Around the world, neo-liberalism has been imposed by powerful financial
institutions like the International Monetary Fund (IMF), the World Bank
and the Inter-American Development Bank. It is raging all over Latin
America. The first clear example of neo-liberalism at work came in Chile
(with thanks to University of Chicago economist Milton Friedman), after
the CIA-supported coup against the popularly elected Allende regime in
1973. Other countries followed, with some of the worst effects in Mexico
where wages declined 40 to 50% in the first year of NAFTA while the cost
of living rose by 80%. Over 20,000 small and medium businesses have
failed and more than 1,000 state-owned enterprises have been privatized
in Mexico. As one scholar said, "Neoliberalism means the
neo-colonization of Latin America." 

In the United States neo-liberalism is destroying welfare programs;
attacking the rights of labor (including all immigrant workers); and
cutbacking social programs. The Republican "Contract" on America is pure
neo-liberalism.

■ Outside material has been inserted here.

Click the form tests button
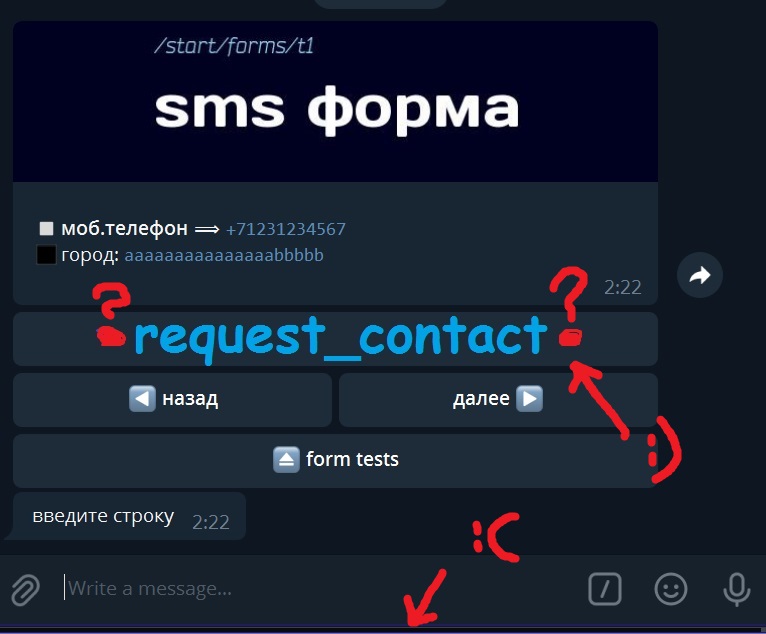The height and width of the screenshot is (634, 766). click(335, 461)
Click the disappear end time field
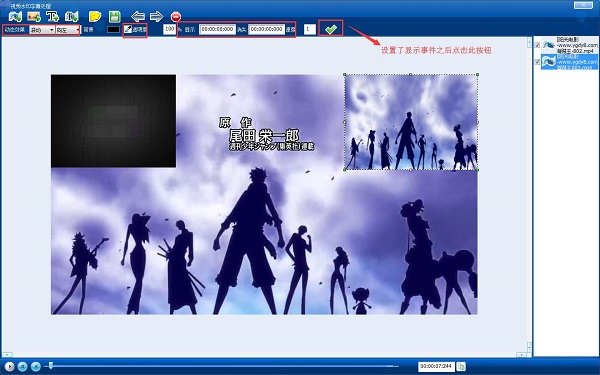Image resolution: width=600 pixels, height=375 pixels. click(266, 29)
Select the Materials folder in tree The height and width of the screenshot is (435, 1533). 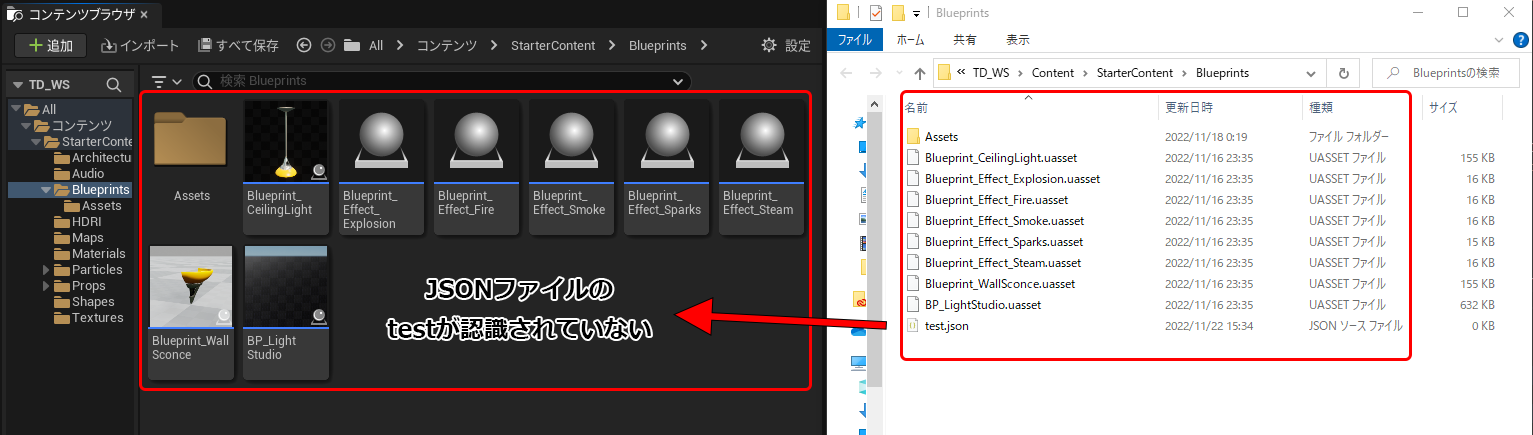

Its supporters are working hard to deny protection to
children, youth, women, the planet itself -- and trying to trick us into
acceptance by saying this will "get government off my back." The
beneficiaries of neo-liberalism are a minority of the world's people.
For the vast majority it brings even more suffering than before:
suffering without the small, hard-won gains of the last 60 years,
suffering without end. 

Elizabeth Martinez is a longtime civil rights activist and author of
several books, including "500 Years of Chicano History in Photographs." 

Arnoldo Garcia is a member of the Oakland-based Comite Emiliano Zapata,
affiliated to the National Commission for Democracy in Mexico. 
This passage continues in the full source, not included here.